◆ **Assigned task**: Lines from the one containing "Click 'Владимир Путин' in the tweet text" through the last line of the data are to be repeated word for word, both ends included.

++++ Recorded information

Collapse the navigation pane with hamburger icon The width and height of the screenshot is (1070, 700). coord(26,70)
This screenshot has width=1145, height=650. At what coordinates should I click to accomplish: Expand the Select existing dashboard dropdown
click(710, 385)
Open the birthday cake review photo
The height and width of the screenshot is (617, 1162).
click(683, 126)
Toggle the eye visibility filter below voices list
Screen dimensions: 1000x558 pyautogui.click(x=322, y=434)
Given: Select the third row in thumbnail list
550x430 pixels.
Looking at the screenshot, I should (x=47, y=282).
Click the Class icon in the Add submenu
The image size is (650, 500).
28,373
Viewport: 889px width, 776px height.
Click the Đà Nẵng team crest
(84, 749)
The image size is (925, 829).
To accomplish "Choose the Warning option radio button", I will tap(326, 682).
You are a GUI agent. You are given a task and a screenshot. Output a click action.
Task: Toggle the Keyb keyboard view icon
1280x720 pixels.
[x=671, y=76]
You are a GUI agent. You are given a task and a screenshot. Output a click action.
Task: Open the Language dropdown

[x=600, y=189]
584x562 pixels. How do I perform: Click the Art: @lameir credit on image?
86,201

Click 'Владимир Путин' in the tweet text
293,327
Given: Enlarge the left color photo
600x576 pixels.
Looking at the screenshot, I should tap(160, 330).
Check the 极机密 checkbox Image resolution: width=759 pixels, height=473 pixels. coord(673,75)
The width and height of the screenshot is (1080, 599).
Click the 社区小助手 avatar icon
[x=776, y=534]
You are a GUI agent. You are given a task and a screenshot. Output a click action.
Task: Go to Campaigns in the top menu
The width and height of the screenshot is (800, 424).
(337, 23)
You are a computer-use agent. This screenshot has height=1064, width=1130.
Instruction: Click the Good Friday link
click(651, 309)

++++++++

◆ **Task result**:
Click 'Владимир Путин' in the tweet text
293,327
Given: Enlarge the left color photo
600x576 pixels.
Looking at the screenshot, I should tap(160, 330).
Check the 极机密 checkbox Image resolution: width=759 pixels, height=473 pixels. coord(673,75)
The width and height of the screenshot is (1080, 599).
Click the 社区小助手 avatar icon
[x=776, y=534]
You are a GUI agent. You are given a task and a screenshot. Output a click action.
Task: Go to Campaigns in the top menu
The width and height of the screenshot is (800, 424).
(337, 23)
You are a computer-use agent. This screenshot has height=1064, width=1130.
Instruction: Click the Good Friday link
click(651, 309)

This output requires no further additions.